La Declaración que ha publicado la OMC
se refiere particularmente al anteproyecto de ley andaluz de "Derechos
y Garantías de la Dignidad de la Persona en el Proceso de la Muerte".
La
OMC "manifiesta su rechazo al mismo, por considerar que nuestras leyes
actuales ya recogen sobradamente todos los supuestos. Lo que se debe
hacer es vigilar y garantizar su cumplimiento (voluntades anticipadas,
rechazo a tratamientos, derecho a ser informados, etc.) en vez de
introducir nuevos elementos que están contribuyendo a distorsionar la
realidad, avivando un debate social confuso e innecesario".
"Este
anteproyecto de Ley -continúa la Declaración- revela un claro
desconocimiento de la realidad asistencial, y de hecho no se ha contado
para su elaboración con las organizaciones médicas profesionales. El
Código de Ética y Deontología Médica de la Organización Médica
Colegial, ya establece en el punto 1 de su artículo 27 que "el médico
tiene el deber de intentar la curación o mejoría del paciente cuando
sea posible y cuando no lo sea, aplicar las medidas necesarias para
lograr el bienestar del enfermo, aun cuando ello pudiera derivar en un
acortamiento de la vida, por lo que se debe informar al paciente y/o
sus familiares directos".
"De igual forma, el
médico no emprenderá acciones terapéuticas o diagnósticas sin
esperanza, inútiles u obstinadas, y cuando el estado del enfermo no le
permita tomar decisiones, seguirá las indicaciones realizadas por el
propio paciente con anterioridad o la opinión de sus familiares
responsables".
¿Encarnizamiento terapéutico?
Respecto
al denominado "encarnizamiento terapéutico", la Declaración recuerda
que "se trata de una práctica rechazada por los profesionales médicos
y, desde los Colegios de Médicos y de la propia Organización Médica
Colegial, se lucha contra ella, pero nunca generalizando, sino
apuntando a los responsables directos cuando un caso de esta naturaleza
se produzca".
"El encarnizamiento terapéutico es una mala
praxis rechazada por la propia profesión médica en el ámbito
internacional (Asociación Médica Mundial, 1983). Además, ya existen
mecanismos para vigilar y prevenir casos de este tipo, como son los
comités de ética hospitalarios, la segunda opinión médica o las propias
comisiones deontológicas de los Colegios de médicos".
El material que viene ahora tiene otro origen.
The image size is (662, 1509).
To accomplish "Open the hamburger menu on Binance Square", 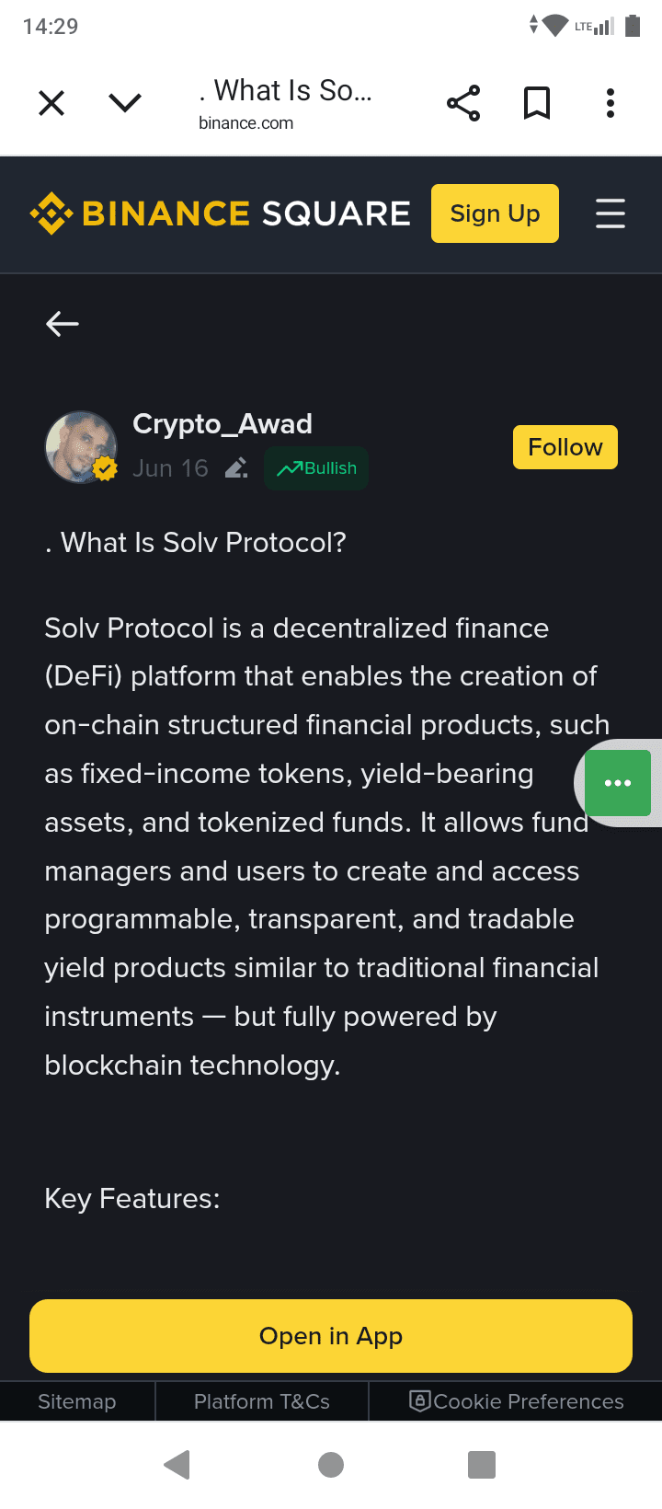I will click(x=611, y=213).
La mejor manera de ayudar a una muerte digna
Respecto
a las sanciones que se prevén en el anteproyecto para los médicos que
incurran en "ensañamiento terapéutico", la OMC dice que en ningún otro
país se ha establecido tal cosa y que "en cuestiones que requieren
tantos matices puede propiciar la medicina defensiva con la que el
primer perjudicado es el paciente".
Lo que se pretende sancionar
ya está prohibido en el Código de Ética y Deontología Médica. "Además,
los Colegios de Médicos tienen potestad disciplinaria contra aquellos
que lo incumplan, por lo que esta Ley es innecesaria. Lo que realmente
se necesita es invertir en mayor formación y mayores recursos humanos y
técnicos para poder universalizar los cuidados paliativos".
"La
atención sanitaria que un país preste a sus ciudadanos, y en especial a
los más débiles y con menos posibilidades de hacer oír su voz, refleja
el grado de civilización de un país y, en esta situación, lo que se
debe hacer es ayudar a una muerte digna. La mejor forma de garantizar
una muerte digna, es poner a disposición de los profesionales
sanitarios y de los pacientes todos los recursos técnicos y humanos
necesarios, en el marco actual de las leyes y normas existentes.
Judicializar las decisiones clínicas es un grave error, ya que estas
deben tomarse en función del conocimiento de cada paciente y su
situación, y no porque exista una ley".